O Tribunal Regional Federal da 1ª Região (TRF-1), de Brasília, manteve no último dia 21, por unanimidade, a decisão que arquivou a Ação de Improbidade Administrativa que investigava as supostas “pedaladas fiscais” atribuídas à ex-presidente da República, Dilma Rousseff, e que serviram de base jurídica para o seu impeachment. A decisão também beneficiou o ex-ministro da Fazenda, Guido Mantega, o ex-presidente do BNDES, Luciano Coutinho, o ex-presidente do Banco do Brasil, Aldemir Bendine, e o ex-secretário do Tesouro, Arno Augustin.
É incrível como essa decisão da Justiça vem incomodando a grande imprensa, tendo à frente os jornais Folha de S. Paulo, o Estado de São Paulo e O Globo. E vem incomodando, mais ainda, uma possível reparação oficial à ex-presidente. Basta ter o mínimo de consciência histórica para perceber que este crime empresarial, parlamentar e midiático contra ela desencadeou todo um processo que nos levou à pior aberração política da nossa história – o bolsonarismo. Foi o que resultou do rompimento dos consensos sobre valores democráticos e igualitários básicos, alimentado pela direita tradicional, PSDB à frente.

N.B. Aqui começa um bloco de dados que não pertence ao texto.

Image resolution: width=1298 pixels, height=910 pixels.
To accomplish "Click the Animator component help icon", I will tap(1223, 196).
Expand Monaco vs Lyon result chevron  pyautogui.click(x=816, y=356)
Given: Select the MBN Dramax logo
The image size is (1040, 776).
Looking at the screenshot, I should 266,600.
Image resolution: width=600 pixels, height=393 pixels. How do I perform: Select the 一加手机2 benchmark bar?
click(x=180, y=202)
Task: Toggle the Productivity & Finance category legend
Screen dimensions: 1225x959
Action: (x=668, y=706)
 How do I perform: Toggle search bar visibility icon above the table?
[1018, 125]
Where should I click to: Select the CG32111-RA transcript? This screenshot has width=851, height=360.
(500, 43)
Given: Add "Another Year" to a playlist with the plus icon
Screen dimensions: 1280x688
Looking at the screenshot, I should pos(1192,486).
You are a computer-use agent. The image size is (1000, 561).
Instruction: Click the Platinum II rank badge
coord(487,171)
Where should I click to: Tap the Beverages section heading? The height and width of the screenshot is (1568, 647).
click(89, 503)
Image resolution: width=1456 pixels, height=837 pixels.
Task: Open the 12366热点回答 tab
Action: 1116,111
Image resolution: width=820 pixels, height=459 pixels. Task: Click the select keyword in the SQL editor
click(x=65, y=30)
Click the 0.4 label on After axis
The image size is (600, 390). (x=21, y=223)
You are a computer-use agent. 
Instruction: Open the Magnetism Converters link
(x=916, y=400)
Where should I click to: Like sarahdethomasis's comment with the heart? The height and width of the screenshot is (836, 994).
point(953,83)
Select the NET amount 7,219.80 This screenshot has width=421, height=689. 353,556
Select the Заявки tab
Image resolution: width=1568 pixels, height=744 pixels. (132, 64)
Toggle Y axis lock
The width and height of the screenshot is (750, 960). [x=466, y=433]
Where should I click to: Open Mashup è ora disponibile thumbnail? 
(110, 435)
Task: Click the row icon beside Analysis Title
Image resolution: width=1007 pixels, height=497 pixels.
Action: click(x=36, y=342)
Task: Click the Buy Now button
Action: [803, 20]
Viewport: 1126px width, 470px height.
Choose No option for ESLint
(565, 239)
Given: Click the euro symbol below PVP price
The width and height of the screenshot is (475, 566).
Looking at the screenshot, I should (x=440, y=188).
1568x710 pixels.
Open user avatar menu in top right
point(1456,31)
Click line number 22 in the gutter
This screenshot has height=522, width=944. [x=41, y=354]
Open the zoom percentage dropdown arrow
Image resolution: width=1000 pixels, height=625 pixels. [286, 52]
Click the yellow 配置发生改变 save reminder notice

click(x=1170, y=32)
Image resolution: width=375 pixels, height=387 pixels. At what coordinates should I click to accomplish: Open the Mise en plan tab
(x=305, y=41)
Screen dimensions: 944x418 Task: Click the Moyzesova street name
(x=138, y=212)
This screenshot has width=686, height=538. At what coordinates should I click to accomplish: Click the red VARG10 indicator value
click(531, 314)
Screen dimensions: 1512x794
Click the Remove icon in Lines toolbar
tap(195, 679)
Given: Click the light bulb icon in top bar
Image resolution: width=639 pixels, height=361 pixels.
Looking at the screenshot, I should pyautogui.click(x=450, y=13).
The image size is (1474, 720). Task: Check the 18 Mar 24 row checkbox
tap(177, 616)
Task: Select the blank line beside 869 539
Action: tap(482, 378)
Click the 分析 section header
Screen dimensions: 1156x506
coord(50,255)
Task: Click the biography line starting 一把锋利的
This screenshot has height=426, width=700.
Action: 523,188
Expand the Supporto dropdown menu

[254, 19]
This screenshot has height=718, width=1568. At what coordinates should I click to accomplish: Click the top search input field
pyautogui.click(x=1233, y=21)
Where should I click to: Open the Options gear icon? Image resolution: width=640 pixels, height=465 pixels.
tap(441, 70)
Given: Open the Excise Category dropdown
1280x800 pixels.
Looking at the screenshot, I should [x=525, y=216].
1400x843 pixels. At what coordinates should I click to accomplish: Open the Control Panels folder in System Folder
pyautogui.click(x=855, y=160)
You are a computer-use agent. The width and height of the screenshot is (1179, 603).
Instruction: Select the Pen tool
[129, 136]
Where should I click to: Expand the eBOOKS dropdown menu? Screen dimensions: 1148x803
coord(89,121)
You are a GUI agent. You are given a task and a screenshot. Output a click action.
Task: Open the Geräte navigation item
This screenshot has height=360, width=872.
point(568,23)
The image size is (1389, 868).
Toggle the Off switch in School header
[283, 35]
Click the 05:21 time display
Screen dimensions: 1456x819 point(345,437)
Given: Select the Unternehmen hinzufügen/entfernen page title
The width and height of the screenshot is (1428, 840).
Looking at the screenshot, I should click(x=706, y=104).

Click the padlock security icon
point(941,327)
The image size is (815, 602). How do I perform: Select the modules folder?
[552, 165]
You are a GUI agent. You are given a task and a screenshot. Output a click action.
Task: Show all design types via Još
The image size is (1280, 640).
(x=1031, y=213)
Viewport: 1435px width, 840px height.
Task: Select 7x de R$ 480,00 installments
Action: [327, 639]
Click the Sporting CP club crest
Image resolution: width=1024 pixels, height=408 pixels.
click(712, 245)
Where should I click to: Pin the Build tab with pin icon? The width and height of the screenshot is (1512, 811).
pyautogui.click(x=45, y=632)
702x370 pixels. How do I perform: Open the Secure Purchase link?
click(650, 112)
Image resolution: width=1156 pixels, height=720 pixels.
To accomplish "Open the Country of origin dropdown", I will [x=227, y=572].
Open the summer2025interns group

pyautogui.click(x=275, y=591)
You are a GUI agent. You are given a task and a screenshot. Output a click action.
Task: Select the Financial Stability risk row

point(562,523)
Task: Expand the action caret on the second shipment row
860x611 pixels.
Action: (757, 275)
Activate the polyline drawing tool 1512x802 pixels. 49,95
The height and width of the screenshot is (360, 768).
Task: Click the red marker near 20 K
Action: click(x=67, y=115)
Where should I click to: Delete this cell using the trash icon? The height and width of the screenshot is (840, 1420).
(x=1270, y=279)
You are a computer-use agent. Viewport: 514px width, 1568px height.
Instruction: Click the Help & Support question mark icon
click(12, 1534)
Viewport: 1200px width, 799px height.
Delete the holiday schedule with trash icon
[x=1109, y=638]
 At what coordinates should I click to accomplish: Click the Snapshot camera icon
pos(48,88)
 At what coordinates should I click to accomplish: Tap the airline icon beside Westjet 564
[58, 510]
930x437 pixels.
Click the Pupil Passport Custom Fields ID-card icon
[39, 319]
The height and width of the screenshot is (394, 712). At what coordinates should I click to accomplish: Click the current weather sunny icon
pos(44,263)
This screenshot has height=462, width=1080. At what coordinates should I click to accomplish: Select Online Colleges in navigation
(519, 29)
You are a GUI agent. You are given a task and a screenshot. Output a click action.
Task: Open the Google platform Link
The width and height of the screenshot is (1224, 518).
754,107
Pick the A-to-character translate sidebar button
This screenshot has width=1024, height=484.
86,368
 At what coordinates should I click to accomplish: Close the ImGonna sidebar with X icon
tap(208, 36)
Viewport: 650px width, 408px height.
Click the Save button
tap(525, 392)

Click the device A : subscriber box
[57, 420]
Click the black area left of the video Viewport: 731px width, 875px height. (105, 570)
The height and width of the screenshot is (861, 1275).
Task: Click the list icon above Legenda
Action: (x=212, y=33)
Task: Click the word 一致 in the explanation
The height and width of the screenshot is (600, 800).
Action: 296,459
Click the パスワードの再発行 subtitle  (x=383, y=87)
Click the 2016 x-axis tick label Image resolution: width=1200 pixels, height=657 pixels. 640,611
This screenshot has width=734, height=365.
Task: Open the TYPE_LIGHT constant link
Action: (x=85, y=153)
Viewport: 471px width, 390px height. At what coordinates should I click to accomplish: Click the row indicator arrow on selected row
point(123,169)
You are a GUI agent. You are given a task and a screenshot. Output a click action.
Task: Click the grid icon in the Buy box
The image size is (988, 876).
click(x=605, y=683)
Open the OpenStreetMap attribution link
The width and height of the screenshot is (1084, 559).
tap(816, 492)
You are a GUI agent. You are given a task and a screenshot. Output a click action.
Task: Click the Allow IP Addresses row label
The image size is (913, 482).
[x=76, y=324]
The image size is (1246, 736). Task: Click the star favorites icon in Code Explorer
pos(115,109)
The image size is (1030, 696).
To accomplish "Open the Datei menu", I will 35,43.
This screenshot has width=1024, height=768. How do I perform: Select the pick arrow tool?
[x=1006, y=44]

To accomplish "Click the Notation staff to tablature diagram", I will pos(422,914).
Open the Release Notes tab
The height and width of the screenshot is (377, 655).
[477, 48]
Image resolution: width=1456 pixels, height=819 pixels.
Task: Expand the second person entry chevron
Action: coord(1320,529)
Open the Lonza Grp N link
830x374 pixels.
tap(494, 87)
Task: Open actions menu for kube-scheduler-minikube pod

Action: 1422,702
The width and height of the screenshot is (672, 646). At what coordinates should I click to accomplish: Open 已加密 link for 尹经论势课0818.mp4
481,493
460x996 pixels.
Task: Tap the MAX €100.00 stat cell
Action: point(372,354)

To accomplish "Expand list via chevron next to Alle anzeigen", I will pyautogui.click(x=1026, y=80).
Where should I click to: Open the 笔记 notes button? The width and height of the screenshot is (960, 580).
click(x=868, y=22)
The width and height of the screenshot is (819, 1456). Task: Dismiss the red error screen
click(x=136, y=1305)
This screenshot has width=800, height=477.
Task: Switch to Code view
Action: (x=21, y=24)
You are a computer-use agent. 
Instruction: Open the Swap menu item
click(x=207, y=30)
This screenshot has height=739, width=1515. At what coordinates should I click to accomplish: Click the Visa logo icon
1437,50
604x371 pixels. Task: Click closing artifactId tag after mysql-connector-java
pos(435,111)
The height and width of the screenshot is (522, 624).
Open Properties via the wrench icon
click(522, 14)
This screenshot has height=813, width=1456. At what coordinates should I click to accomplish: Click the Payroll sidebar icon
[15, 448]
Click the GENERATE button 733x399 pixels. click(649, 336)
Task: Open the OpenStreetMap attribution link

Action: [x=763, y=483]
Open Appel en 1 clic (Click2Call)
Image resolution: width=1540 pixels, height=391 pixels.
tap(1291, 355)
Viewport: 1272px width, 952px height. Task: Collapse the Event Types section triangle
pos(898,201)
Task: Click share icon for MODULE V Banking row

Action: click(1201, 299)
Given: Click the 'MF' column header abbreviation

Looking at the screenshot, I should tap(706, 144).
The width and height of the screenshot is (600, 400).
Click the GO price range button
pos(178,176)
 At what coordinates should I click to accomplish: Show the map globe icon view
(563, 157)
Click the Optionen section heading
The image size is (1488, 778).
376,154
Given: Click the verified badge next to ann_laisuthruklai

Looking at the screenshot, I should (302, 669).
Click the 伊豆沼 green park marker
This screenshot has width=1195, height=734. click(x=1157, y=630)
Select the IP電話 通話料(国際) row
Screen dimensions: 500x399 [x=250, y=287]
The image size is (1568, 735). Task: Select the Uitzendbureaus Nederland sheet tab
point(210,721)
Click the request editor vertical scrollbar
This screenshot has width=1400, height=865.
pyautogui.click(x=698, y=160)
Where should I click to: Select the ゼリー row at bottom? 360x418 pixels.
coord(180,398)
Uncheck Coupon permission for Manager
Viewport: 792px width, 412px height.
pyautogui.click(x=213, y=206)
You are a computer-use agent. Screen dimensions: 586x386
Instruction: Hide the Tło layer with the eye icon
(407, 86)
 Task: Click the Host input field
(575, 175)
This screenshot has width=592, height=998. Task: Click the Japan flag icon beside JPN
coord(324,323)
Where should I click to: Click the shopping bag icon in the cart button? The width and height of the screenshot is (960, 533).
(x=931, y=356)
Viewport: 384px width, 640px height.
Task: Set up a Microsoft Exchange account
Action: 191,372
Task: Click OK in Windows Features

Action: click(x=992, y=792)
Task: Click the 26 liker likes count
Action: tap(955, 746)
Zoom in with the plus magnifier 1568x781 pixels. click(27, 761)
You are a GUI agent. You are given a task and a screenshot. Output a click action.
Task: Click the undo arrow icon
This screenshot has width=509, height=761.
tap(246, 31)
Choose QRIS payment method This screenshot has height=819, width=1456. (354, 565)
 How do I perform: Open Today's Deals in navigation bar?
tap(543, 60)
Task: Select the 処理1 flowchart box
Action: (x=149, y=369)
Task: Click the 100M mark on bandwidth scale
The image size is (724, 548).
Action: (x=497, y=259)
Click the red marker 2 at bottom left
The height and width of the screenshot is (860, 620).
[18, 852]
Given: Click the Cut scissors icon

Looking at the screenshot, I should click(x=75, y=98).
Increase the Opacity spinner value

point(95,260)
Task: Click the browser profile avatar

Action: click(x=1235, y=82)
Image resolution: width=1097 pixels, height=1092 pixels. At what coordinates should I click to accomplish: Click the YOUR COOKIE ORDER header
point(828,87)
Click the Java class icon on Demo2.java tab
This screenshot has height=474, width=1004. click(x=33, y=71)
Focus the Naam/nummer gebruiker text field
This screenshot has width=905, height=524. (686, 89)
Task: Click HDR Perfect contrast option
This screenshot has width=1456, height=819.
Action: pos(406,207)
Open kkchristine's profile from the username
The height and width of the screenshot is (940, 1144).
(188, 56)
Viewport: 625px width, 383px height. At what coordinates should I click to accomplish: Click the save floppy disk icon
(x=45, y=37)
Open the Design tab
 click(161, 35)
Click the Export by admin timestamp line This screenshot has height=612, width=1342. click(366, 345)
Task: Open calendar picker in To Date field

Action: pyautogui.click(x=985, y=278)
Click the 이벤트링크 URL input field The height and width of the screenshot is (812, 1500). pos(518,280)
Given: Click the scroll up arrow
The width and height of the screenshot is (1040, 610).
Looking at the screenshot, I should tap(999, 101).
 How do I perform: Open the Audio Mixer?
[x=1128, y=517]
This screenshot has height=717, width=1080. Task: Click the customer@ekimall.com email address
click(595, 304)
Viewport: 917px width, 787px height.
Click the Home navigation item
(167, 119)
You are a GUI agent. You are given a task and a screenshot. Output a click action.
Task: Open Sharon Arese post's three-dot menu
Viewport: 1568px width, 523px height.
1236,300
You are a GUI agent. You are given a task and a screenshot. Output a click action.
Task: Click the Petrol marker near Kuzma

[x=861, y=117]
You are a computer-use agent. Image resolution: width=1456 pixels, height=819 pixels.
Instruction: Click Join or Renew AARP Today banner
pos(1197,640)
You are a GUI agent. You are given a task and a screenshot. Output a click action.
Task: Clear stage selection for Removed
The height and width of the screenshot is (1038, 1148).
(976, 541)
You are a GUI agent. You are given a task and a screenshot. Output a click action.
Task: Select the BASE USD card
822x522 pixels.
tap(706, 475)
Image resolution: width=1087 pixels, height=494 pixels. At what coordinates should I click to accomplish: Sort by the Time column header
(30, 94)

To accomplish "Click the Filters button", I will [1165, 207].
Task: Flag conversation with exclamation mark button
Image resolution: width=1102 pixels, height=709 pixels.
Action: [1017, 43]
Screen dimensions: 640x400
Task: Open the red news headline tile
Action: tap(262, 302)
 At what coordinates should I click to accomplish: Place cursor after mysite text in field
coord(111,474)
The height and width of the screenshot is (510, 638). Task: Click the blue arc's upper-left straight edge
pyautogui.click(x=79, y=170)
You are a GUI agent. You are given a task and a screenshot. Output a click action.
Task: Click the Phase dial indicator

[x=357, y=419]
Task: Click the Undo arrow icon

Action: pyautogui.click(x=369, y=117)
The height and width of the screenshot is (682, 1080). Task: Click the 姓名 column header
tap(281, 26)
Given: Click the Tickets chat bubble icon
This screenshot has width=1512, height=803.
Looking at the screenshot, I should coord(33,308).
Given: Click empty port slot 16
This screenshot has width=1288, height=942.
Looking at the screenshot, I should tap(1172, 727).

O golpe de 2016 marcou a ruptura de vastos setores da classe dominante brasileira, com o princípio do respeito às regras do jogo. Inaugurou um período de vale-tudo em nossa política, com incerteza quanto à vigência das normas constitucionais, marcado pelo permanente cabo de guerra entre os poderes. Afinal, deslanchado por Eduardo Cunha e Aécio Neves, os incorruptíveis (!), e impulsionado pela Lava Jato, o golpe não poderia deixar de assinalar o triunfo do gangsterismo político entre nós. Em suma: o golpe nos legou desorganização institucional, violência política e ampliação da desigualdade.
Expressando sua opinião oficial, o título do editorial da Folha foi “Não foi golpe”. Mas foi golpe, sim, dona Fôia! Nossa mídia corporativa foi cúmplice do desmonte da Constituição, patrocinou a Lava Jato, apoiou o golpe, aplaudiu as práticas autoritárias de Temer, tornou normal o bolsonarismo. Dilma foi retirada do poder pelas pedaladas que não existiram, mas um genocida com quase 700 mil mortos nas costas, além de outros crimes bárbaros, permaneceu incólume no poder por quatro anos. Depois, quando o seu fedor neofascista começou a ficar insuportável, a Folha quis se passar de paladina da democracia.
Excelente o artigo do historiador Valter Pomar no 247, desmascarando o jornal O Globo pelo mesmo script. Escreveu: “O Globo apoiou o golpe militar de 1964. Décadas depois, fez uma suposta autocrítica. O Globo apoiou o golpe de 2016. Mas a hora da autocrítica ainda não chegou”. A cara de pau é tão grande que essa área da imprensa chega a dizer que legal ou ilegal, legítimo ou ilegítimo, justo ou injusto, a decisão foi política e está correta! Seja como for, o impeachment foi apenas uma questão política: precisavam tirar de cena um projeto econômico que desagradava enormemente grande parte das elites do país. A questão jurídica foi para as cucuias!
Uma reparação simbólica para Dilma é importante também para a história do Brasil, deixar registrada essa redundância: “o golpe foi um golpe”. Assim como escreveu o cientista político Luis Felipe Miguel no blog A Terra é redonda. Com desdobramentos que ultrapassaram em muito a retirada ilegal do cargo de uma presidente eleita. A preocupação de O Globo é com a possibilidade de se tentar escrever de outra forma a história presente e futura. Por isso, autocrítica (como a suposta que fizeram em relação a 1964), só quando não causar mais nenhum efeito prático. É muita cara de pau! Faço minhas, as palavras de Pomar: “O Globo, a Folha e o Estado de São Paulo não são donos da História”. E a História ainda não terminou!